Now Governor Gaines tried to invite negotiators to Port Orford to negotiate the consequences of the deaths of 38 whites, but the more remote tribes did not dare to enter the territory of the neighboring tribes. More troops arrived at Port Orford between October 22nd and 27th. From October 31 to November 3 they moved to the Coquille River, on November 5 armed Indians appeared, carrying 14 rifles that they had captured on September 14. On November 7th, part of the troops crossed the river on a raft, but found no one except villages, which they destroyed. Three small boats brought another 60 men out of Port Orford and went up the river. On November 22nd, they won a victory over the Indians at the southern fork of the river, killing 15 Indians while losing no man. At the end of the year a fort was built called Fort Orford. In January 1852, a camp called Camp Castaway was added on Coos Bay, which was about 80 km or five days' march away and was to be connected by a path to Fort Orford to secure the Coquille River. It was almost impossible to get volunteers because most of them stayed in San Francisco to go to the gold fields.

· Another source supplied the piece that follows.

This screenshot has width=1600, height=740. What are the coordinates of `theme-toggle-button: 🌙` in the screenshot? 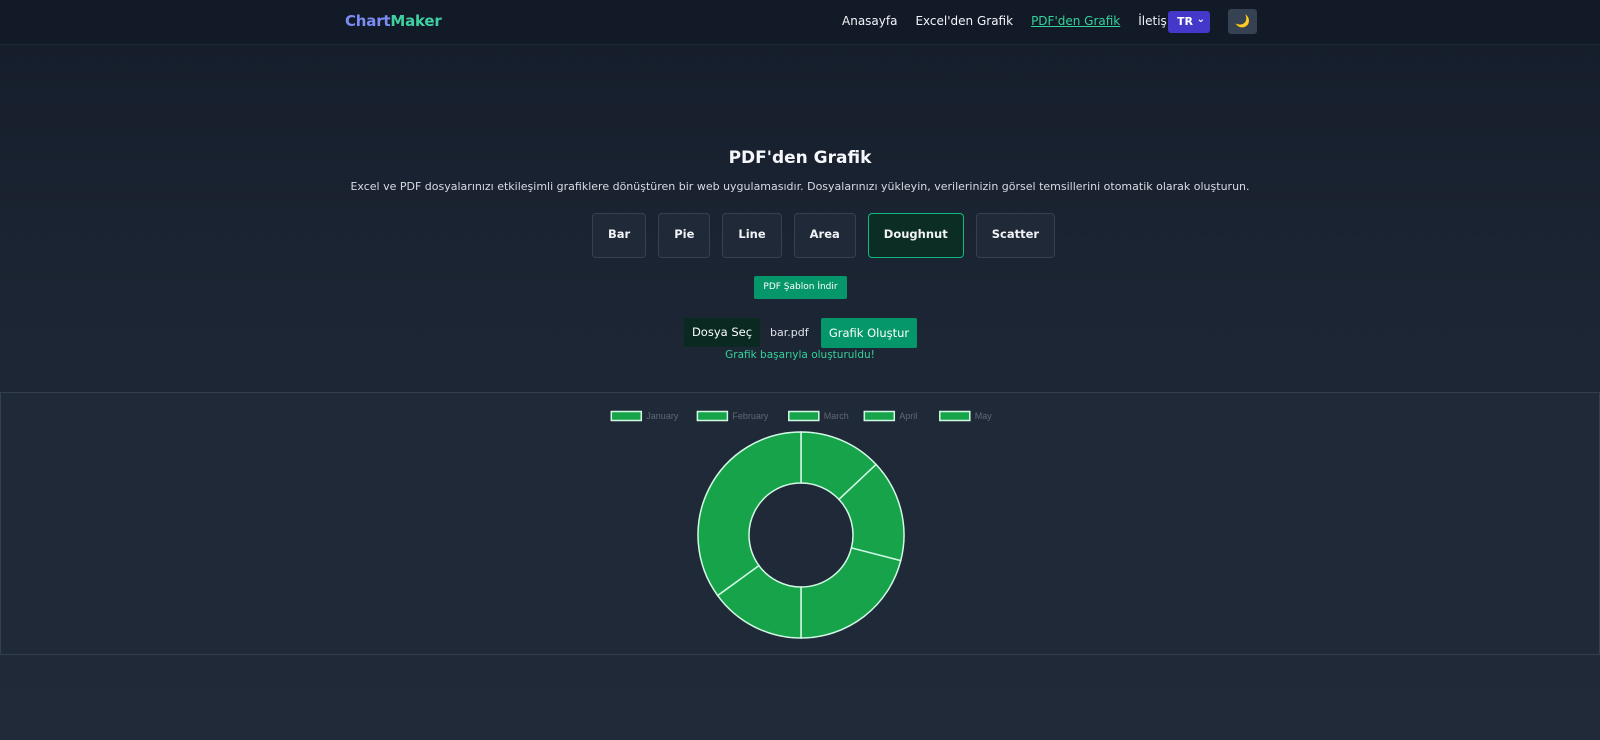 It's located at (1242, 22).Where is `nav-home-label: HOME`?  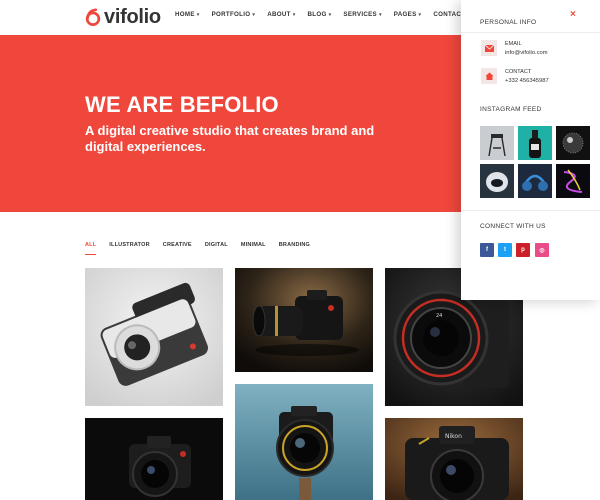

The region was troubled by attempts by settlement societies from San Francisco to place around 100 settlers on the coast, such as in what would later become Scottsburg. A separate law forbade companies not based in Oregon from doing this.

The Shasta and Rogue Rivers were considered one nation. A group around Eureka was led by a Tolo, Scarface and Bill led a group in the Shasta Valley, John in the Scott Valley, Sam and Jo in the Rogue River Valley, with John's father being a kind of chief. Tipso, also known as "Hairy" because of his long beard, and Sullix led the groups on the north side of the Siskiyous. The latter two were bitter enemies of the whites. Much more important was another John, called "Old John", who led 53 warriors who played an important role in the battles from 1855 to 1856.

Again and again there was hostility between gold diggers and Indians, with John being captured and exchanged for white people. However, he fled in April. Around this time Elisha Steele, who later became Indian Superintendent of California, came from Eureka to Johnson's Rancho in the Scott Valley. He was trusted by the Indians and was called "Jo Lane's brother" (Codawa). Steele set up a meeting with Tolo and John. They wanted to help him catch the killers Scarface and Bill. Steele struggled to protect his new allies from the citizens. The persecuted fled to Sam, who was already at war. When Tolo and Jim learned of the unauthorized land seizure of the settler Ambrose, they left the troops, but left behind two warriors who were possibly to be convicted instead of the persecuted.

Meanwhile a force of around 75 men marched against Sam. Steele moved with his small group to Sam as well. A fight broke out on July 19, in which between 6 and 16 men, including two prisoners, were killed. Sullix was executed for murder. In 1852 there had been a total of 18 white killings, plus some suspected of being killed.

A peace agreement was reached with the Rogue River Indians, but the government prohibited further peace agreements in order to redefine its Indian policy . Meanwhile, there was heavy fighting with the Modoc, due to the increasing number of settlers, in which at least 39 of them were killed in one case, and 40 Modoc were murdered on another occasion.

In 1852 the White and Rogue Rivers kept peace, and Sam and Joe were frequent invited guests to settler homes, especially in Jacksonville .

US troops

In September 1852, 268 soldiers came to Fort Vancouver .

literature

  • Nathan Douthit: Uncertain Encounters: Indians and Whites at Peace and War in Southern Oregon, 1820s-1860s , Corvallis: Oregon State University Press 2002
  • EA Schwartz: The Rogue River Indian War and Its Aftermath, 1850-1980 , University of Oklahoma Press 1997
  • Indian Wars of the Roque River , ed. Vd Josephine County Historical Society, Grants Pass, Oregon 2003

Remarks

  1. Senate Joint Resolution No. 5, twentieth session, printed in: Indian Wars of the Roque River, Preface.